Muitos membros da Igreja podem encontrar em Piketty uma proposta de justiça social mais ao encontro da tradicional Doutrina Social católica. O autor, no entanto, passa ao largo de muitas preocupações latino-americanas: como superar a “dependência” das economias periféricas dos comandos centrais?; como superar o fortíssimo controle político do “1%” sobre a massa popular impotente (os “99%” do movimento Occupy, ou dos Indignados espanhóis...ou brasileiros)?; um “outro mundo” é possível?; se é preciso apostar na democracia, em qual delas devemos investir?; onde ficam os excluídos numa “democracia meritocrática”?; e como fazer tudo isso com pleno emprego e respeito ambiental? Marx foi mais incisivo, colocando no centro a questão do poder. Piketty, na verdade, apenas propõe um capitalismo mais decente. Entregar, porém, o controle da sociedade ao capital é sempre colocar a raposa no galinheiro.

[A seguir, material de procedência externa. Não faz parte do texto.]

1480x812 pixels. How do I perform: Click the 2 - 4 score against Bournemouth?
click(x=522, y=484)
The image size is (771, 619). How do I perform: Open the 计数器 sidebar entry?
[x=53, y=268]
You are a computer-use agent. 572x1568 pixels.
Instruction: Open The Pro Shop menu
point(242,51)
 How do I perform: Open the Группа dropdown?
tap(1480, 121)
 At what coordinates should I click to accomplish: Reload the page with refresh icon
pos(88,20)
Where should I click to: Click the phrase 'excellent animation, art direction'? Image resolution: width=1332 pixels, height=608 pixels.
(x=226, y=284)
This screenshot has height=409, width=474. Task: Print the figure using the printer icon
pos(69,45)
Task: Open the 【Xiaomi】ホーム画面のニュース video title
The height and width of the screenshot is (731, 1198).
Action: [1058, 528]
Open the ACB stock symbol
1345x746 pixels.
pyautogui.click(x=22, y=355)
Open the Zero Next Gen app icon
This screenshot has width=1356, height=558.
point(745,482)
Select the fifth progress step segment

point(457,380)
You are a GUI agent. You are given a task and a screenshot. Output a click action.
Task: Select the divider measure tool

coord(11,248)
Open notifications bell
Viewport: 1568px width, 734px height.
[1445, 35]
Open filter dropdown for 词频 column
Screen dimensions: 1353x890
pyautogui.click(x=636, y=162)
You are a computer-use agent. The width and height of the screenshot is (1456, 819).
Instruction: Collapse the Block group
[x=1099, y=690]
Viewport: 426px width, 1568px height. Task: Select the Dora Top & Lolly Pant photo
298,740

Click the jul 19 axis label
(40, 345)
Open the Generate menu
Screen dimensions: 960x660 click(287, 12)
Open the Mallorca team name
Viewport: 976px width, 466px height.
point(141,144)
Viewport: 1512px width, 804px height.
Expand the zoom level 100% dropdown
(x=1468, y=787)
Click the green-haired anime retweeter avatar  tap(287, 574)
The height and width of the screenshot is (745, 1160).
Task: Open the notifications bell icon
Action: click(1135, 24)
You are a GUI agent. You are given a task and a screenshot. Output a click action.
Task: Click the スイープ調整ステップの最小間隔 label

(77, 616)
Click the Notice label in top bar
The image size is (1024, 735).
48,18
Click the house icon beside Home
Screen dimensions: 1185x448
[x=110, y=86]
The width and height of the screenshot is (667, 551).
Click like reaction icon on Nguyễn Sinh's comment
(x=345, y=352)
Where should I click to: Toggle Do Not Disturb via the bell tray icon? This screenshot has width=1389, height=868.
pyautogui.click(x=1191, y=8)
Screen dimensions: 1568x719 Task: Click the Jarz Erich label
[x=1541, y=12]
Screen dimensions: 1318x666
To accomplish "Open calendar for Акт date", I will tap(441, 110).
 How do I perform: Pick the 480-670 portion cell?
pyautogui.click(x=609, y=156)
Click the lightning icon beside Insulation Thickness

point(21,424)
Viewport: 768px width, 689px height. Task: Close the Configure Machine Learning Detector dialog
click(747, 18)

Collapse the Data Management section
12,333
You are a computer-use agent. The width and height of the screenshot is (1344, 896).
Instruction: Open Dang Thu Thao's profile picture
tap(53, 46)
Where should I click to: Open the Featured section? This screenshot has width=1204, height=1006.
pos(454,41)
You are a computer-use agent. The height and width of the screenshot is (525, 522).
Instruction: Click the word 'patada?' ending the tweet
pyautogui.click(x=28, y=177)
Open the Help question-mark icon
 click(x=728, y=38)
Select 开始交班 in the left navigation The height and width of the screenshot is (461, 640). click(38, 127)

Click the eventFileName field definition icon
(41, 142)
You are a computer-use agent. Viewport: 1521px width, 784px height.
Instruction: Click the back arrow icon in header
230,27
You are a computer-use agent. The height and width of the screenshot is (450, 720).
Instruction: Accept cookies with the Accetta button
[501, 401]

Nossa opinião é que Piketty abre perspectivas importantes que podem até reverter a irracionalidade do atual sistema neoliberal, mas ele não compreende a linguagem narrativo-simbólica do Evangelho. Não entende por que os lírios do campo se vestem tão bem. O mundo ocidental, seja central ou periférico, deixou à margem as religiões, a espiritualidade. Quem cria o mundo, todos os dias, é Deus, e Deus faz isto através do seu Espírito, presente na religiosidade humana (de todas as religiões). Jesus o intuiu muito bem: os frágeis lírios do campo continuarão florescendo apenas quando o mundo abrir espaço para o Reinado de Deus. O Capital no Século XXI nos remeteu à década de 1970, quando fizemos nossa pré-especialização em economia, escrevendo uma tese sobre “o PIB e a FIB”: o Produto Interno Bruto é meio; a Felicidade Interna Bruta é fim. Um fim que deve ser respeitado também no decorrer do processo para que as mais profundas utopias humanas (sempre religiosas), um dia, possam tornar-se realidade.